La stratégie insiste sur le besoin de cohérence et de complémentarité qui doit s’appliquer en premier lieu à l’écosystème de la santé mondiale et aux partenaires de la mise en œuvre : oui, nous avons besoin d’une meilleure coordination des acteurs, dans la gouvernance mais aussi sur le terrain. Oui, le système global de la santé mondiale doit être plus performant, les fonds multilatéraux en santé sont à l’œuvre pour se réinventer et pour s’adapter aux besoins. Je veux cependant souligner ici que ces outils, ces mécanismes permettent à l’heure où nous parlons de sauver des vies en rendant disponibles des traitements à des millions de personnes, en luttant contre les discriminations et les inégalités sociales et de genre, qui sont, nous le savons, des déterminants importants de l’accès aux soins. Cette stratégie donne également des orientations claires pour questionner et renforcer le rôle de banques de développement qui sont acteurs très puissants mais encore trop souvent oubliés.

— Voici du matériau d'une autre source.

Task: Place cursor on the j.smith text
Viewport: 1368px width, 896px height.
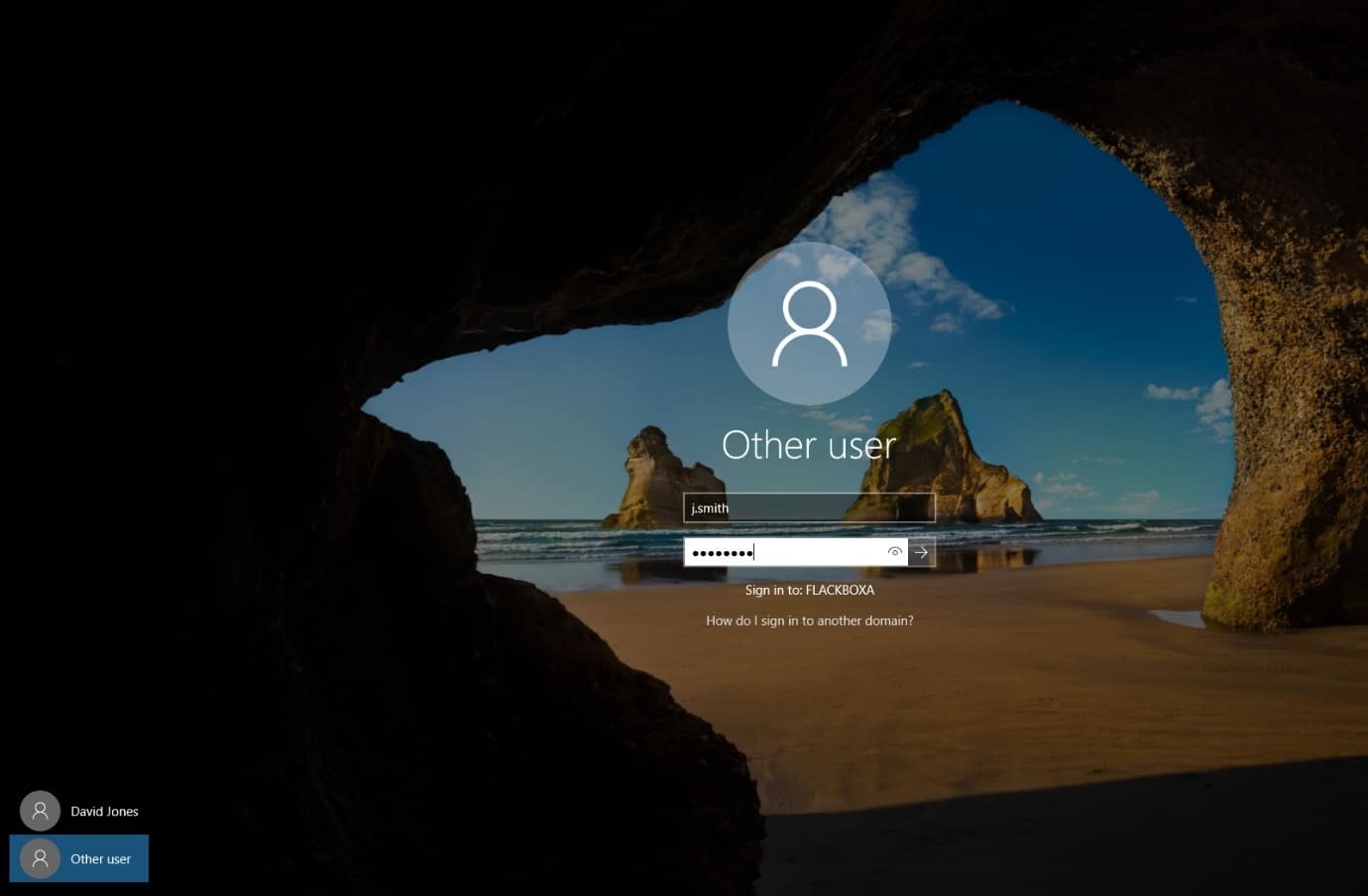Action: [x=710, y=507]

Bien sûr, nous entendons cette stratégie comme une série d’engagements qui sont pris auprès de nous et des partenaires de la France. Nous apporterons nos contributions sur l’élaboration du cadre de redevabilité, terme un peu technique mais qui a son importance. Un cadre de redevabilité, c’est s’interroger sur ce qui fera le succès de cette stratégie. C’est aussi favoriser son appropriation par les partenaires de mise en œuvre, depuis Lyon jusqu’aux personnels et opérateurs dans les pays d’interventions, via les agences nationales et internationales.

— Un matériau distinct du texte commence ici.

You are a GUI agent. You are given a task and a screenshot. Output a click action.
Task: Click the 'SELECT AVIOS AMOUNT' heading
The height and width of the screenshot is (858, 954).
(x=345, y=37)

Quand on parle de mise en œuvre, on parle également de ressources et d’engagements politiques. C’est pourquoi nous veillerons particulièrement à ce que les moyens financiers et humains soient disponibles pour déployer cette vision. Ces dernières années, la France s’est fortement mobilisée financièrement et politiquement pour prendre sa part dans la réponse aux défis sanitaires mondiaux. Ces défis persistent, ou s’aggravent dans certaines régions du monde, et d’autres apparaissent. Pour agir, vous, nous, avons besoin de moyens et sur ce point certains signaux sont inquiétants. Alors que nous lançons cette stratégie ambitieuse, la programmation budgétaire prévoit une baisse de l’aide publique au développement consacrée à la santé. Pour prendre ce nouveau départ que mentionnait la ministre cet après-midi, il faut que les investissements soient à la hauteur et nous serons à vos côtés pour y veiller.

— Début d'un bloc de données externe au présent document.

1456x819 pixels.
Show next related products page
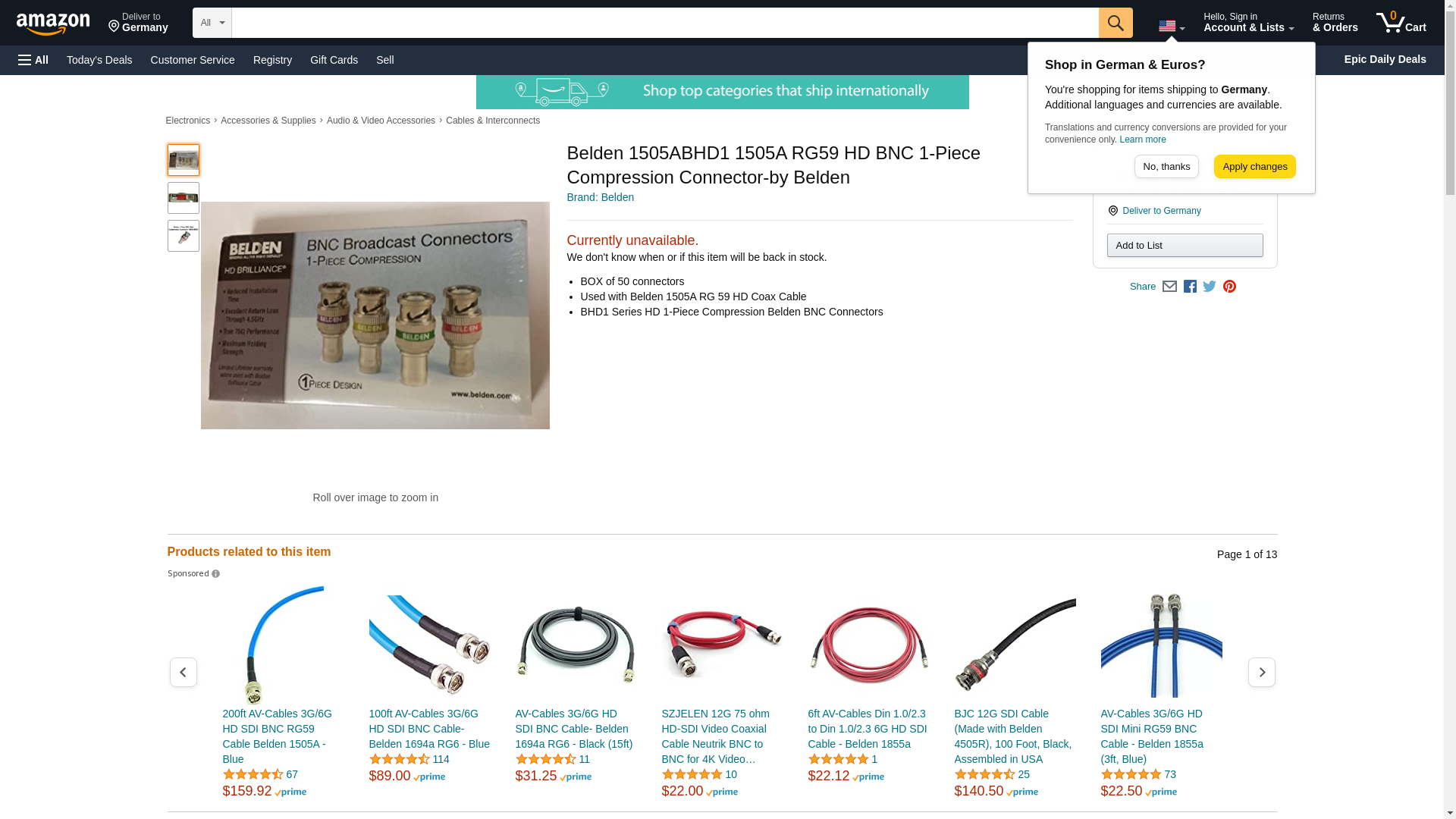1262,673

Cet engagement passe aussi par un positionnement fort de la France auprès de ses partenaires européens et au sein des instances de concertation internationales pour créer les conditions d’un accès plus équitable aux innovations en santé et ainsi, quand il le faut, affranchir la santé des strictes règles du marché.
Madame l’Ambassadrice, cette nouvelle stratégie honore la France par son ambition, elle doit maintenant tous et toutes nous engager pour sa bonne réalisation et vous pouvez compter sur la mobilisation de la société civile à vos côtés.